Die britische Band Bastille hat in der Porsche-Arena gespielt – mit einer feinen Lichtregie und allen Hits, aber vor halb leeren Rängen.

Kultur: Jan Ulrich Welke (juw)

Stuttgart - Vielleicht liegt’s einfach nur am Überangebot. Drei Konzerte in der Schleyerhalle und zwei in der Porsche-Arena gibt es allein in diesen Tagen, irgendwann scheint da dann auch mal die Verfügbarkeit des Publikums endlich, zumal Konzertbesuche ja nicht gerade ein preiswertes Hobby sind.

 

Womöglich liegt’s aber auch an der seit vielen Jahren ungelösten Misere, dass die Hauptstadt des Landes Baden-Württemberg keine Konzerthalle besitzt, die rund dreitausend Besuchern Platz bietet. Seit dem Abriss des Messecongresscentrums machen aus diesem Grund viele Bands per se einen Bogen um Stuttgart, Debatten um dieses gravierende Strukturproblem werden in Stuttgart allerdings nicht geführt; entweder wird über einen Philharmonieneubau räsoniert, oder es wird – wie im Fall der Opernhaussanierung – seit zwei Jahrzehnten erfolglos diskutiert.

Woran liegt’s?

Eventuell liegt es aber auch an der Band und ihrer Musik selbst, dass der Publikumszuspruch längst nicht so ausfällt, wie man sich dies im Vorfeld gedacht hat. Die Porsche-Arena ist jedenfalls erstaunlich schlecht besucht. Gerade ein Drittel der Sitzplätze ist belegt, die Stehplätze unten im Saal sind so luftig besetzt, dass die Besucher sich zwischendurch bequem niederlassen können, um die quälend lange Wartezeit zu überbrücken, bis die Band sich – an einem Sonntagabend wohlgemerkt – um Viertel nach Neun auf die Bühne bequemt. Das ist für die Künstler unbefriedigend, verhindert allerdings auch, dass richtige Stimmung im Saal aufkommt. Exemplarisch zu besichtigen ist das im scheint’s obligatorisch gewordenen balladesken Konzertmoment, in dem – statt wie früher Feuerzeuge – jetzt bekanntlich die leuchtenden Mobiltelefone geschwenkt werden. Eher wie das Gegenteil einer sternklaren Nacht sieht in diesem Moment die halbdunkle Halle aus.

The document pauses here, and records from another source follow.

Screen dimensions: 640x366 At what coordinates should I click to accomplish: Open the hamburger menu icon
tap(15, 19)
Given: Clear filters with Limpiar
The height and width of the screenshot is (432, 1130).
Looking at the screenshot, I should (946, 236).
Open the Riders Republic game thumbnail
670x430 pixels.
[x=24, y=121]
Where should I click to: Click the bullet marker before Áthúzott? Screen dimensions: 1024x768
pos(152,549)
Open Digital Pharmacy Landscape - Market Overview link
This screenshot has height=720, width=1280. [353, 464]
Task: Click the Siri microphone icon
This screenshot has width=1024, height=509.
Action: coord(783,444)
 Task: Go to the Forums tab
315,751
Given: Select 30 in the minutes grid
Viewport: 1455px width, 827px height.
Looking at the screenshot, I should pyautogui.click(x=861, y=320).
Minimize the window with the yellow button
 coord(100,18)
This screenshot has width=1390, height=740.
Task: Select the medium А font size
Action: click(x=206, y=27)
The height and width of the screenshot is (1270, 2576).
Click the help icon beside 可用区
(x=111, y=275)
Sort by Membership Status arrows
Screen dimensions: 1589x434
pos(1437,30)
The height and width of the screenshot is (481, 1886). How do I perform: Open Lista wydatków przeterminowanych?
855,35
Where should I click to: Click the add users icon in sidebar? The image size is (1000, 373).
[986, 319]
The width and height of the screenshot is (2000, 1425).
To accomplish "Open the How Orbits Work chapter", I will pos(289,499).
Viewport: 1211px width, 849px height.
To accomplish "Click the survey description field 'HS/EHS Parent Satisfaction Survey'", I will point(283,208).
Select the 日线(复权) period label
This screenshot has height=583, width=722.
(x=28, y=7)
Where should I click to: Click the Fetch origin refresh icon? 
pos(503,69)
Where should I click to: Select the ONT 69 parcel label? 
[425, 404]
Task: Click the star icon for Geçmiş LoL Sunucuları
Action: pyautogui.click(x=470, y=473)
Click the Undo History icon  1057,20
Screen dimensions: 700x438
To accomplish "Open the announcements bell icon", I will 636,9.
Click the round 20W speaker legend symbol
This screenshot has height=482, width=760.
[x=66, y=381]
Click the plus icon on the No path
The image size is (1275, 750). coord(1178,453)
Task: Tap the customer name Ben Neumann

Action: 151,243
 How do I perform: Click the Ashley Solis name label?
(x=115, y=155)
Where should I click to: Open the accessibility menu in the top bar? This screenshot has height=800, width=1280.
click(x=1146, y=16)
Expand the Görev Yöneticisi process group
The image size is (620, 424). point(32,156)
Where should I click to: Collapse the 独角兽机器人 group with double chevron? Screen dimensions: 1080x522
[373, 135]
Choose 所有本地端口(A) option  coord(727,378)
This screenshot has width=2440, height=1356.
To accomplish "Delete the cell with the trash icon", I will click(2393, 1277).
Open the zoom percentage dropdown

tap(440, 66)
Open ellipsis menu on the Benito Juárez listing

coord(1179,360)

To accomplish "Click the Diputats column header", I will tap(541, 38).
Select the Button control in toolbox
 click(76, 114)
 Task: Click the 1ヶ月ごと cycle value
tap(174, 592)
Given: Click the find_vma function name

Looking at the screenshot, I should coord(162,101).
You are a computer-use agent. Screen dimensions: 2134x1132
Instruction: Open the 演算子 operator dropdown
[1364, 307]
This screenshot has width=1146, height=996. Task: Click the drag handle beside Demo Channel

Doch wie gesagt, vielleicht liegt’s ja auch an der Musik. Definiert wird Bastille etwa von Wikipedia als Indierockband, aber: Indierock ist das beim besten Willen nicht. Dissonanzen, Brüche, Volten, stilistische Varianz oder irgendetwas, das wider den Stachel der Genrekonventionen löcken würde – alle Kennzeichen der Indiekultur sucht man in der Musik der britischen, live mit einem Keyboarder zum Quintett verstärkten Band beim Auftritt in Stuttgart vergebens. Der schroffste Moment des Konzerts ist eine der sehr sparsam dosierten Zwischenansagen des Bandvorstehers, in der Dan Smith sehr erwartbar das macht, was die Weltpresse seit vielen Monaten tut: nämlich die Politik des amerikanischen Präsidenten und der britischen Premierministerin zu geißeln.

Was fehlt?

Ansonsten gibt es eine sehr schön zu betrachtende, sehr farbenfrohe optische Begleitung auf dem großen Videotuch, ein a capella vorgebrachtes Coverversions-Intro von Cat Stevens’ Hit „Wild World“ und 75 Minuten später ein Coverversions-Outro mit ihrem aus zwei Achtziger-Jahre-Popsongs zusammengefügten Hit „Of the Night“, dazwischen ihren Riesenhit „Things we lost in the Fire“ sowie ihre anderen Hits „I know you“, „Pompeii“, „Good Grief“ und „Laura Palmer“, danach eine kleine Zugabe und in der Summe sehr viel, das sehr nach Formatradio klingt. Alles ist in Ordnung, die – laut Veranstalterangaben – 3500 Besucher sind nichtsdestotrotz eine Hausnummer, von der viele andere Bands nur träumen können, aber dennoch: Ein richtig aufregendes Konzerterlebnis sieht ganz anders aus.